Enteroscopy includes several types of procedures that allow a physician to look further into the small bowel (which is up to 25 feet long) than other methods mentioned here. A physician may use a longer conventional endoscope, a double-balloon endoscope, or a wireless capsule endoscope. Enteroscopy is primarily used to find the source of intestinal bleeding, but can also be used to find lesions, and determine causes for nutritional malabsorption.

An extended version of the conventional endoscope (called a “push endoscope”) may be employed to study the upper part-about 40 inches-of the small intestine. Another, similar but longer instrument actually makes use of the normal digestive contractions of the small intestine to move the instrument further-up to 150 inches-into the small bowel. This procedure takes more time than the “push” method, and still may not be able to see the entire small intestine.

Capsule endoscopy uses a swallowable capsule containing tiny video cameras. The capsule, about the size of a large vitamin pill, contains a light source, batteries, a radio transmitter, and an antenna. The capsule transmits the images to a recording device worn around the patient’s waist. When complete, the recording is downloaded to a computer which displays it on a screen. The capsule is disposable and usually takes eight hours to move through the digestive system, after which it is passed harmlessly in a bowel movement. Capsule endoscopy does not require sedation and is painless. Capsule endoscopy can be used to diagnose hidden GI bleeding, Crohn’s disease, celiac disease, and other malabsorption problems, tumors (benign and malignant), vascular malformations, medication injury, and to a lesser extent, esophageal disease. Currently, capsule endoscopy cannot be used to biopsy or treat any conditions.

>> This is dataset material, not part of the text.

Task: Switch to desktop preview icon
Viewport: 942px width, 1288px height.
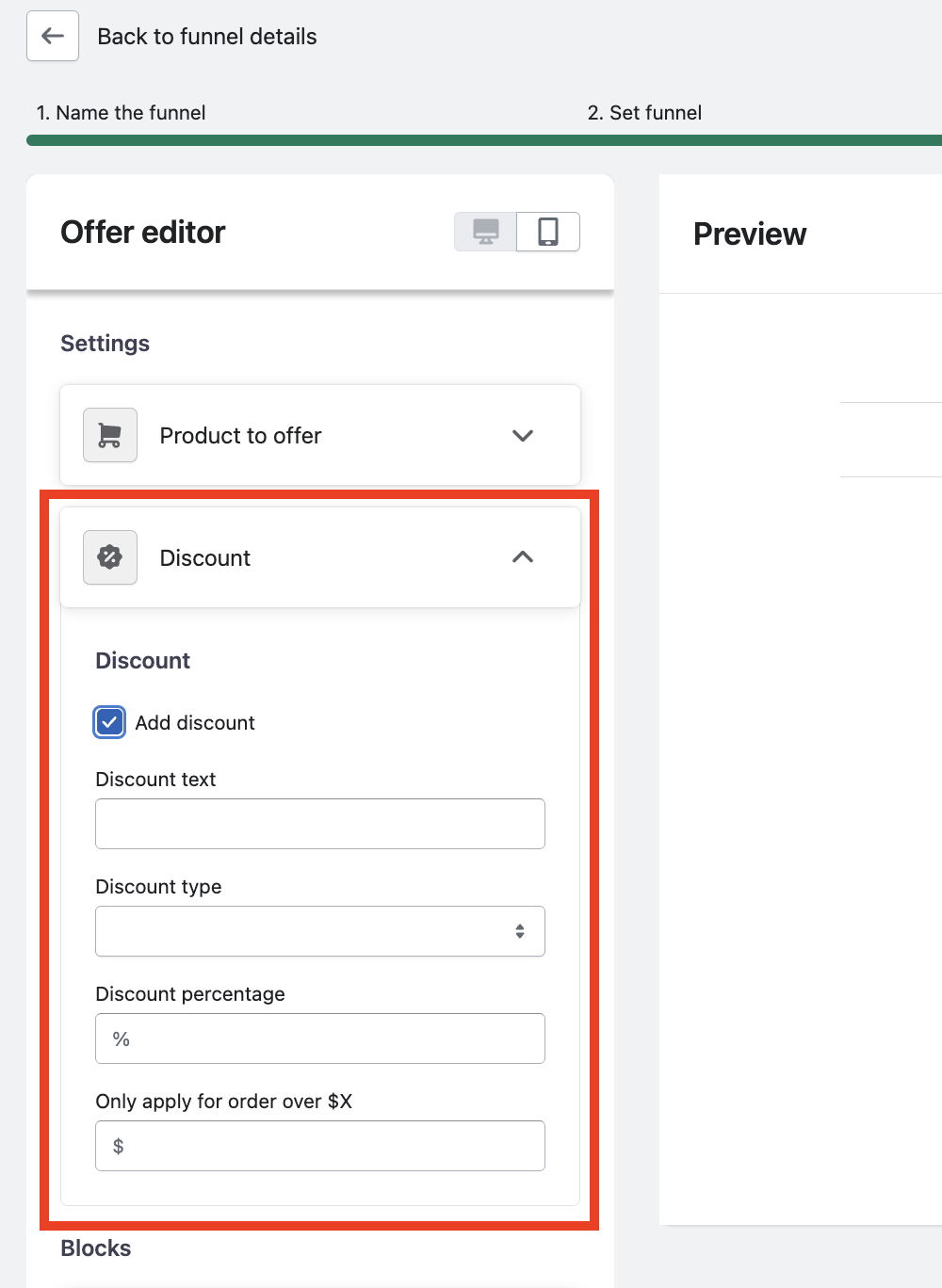Action: (x=486, y=232)
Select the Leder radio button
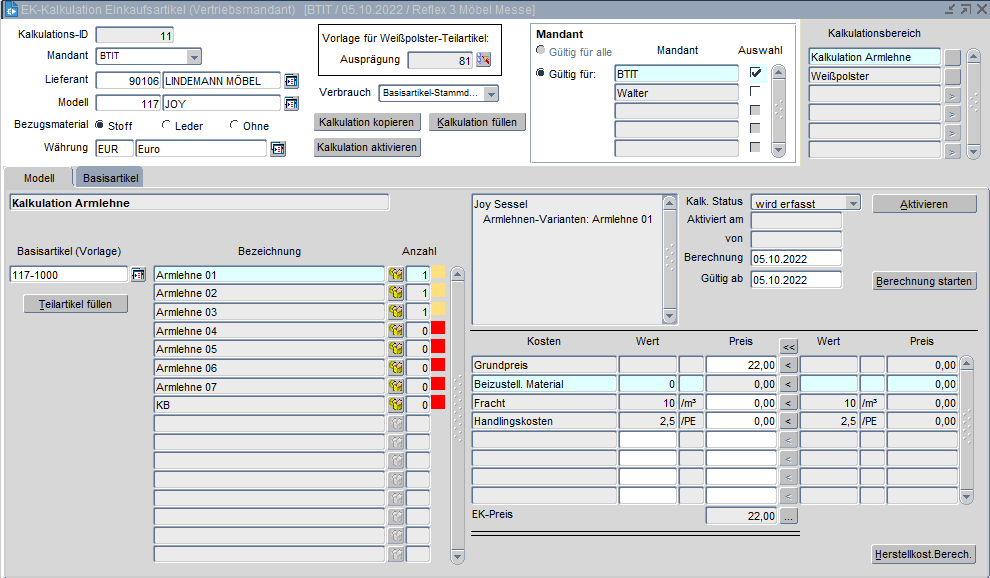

Double-balloon enteroscopy uses a basic endoscope for viewing the inside of the entire small bowel, but that endoscope travels inside another tube which is pulled along the inside of the colon by alternately inflating and deflating two small balloons against the inside of the intestinal wall. This allows the scope to travel further, give stable images, perform biopsies, remove polyps, and perform other therapies. This procedure is done under sedation to assure patient comfort. A similar method using a single-balloon device has been recently developed. These procedures can be performed with or without the assistance of an X-ray machine (fluoroscopy).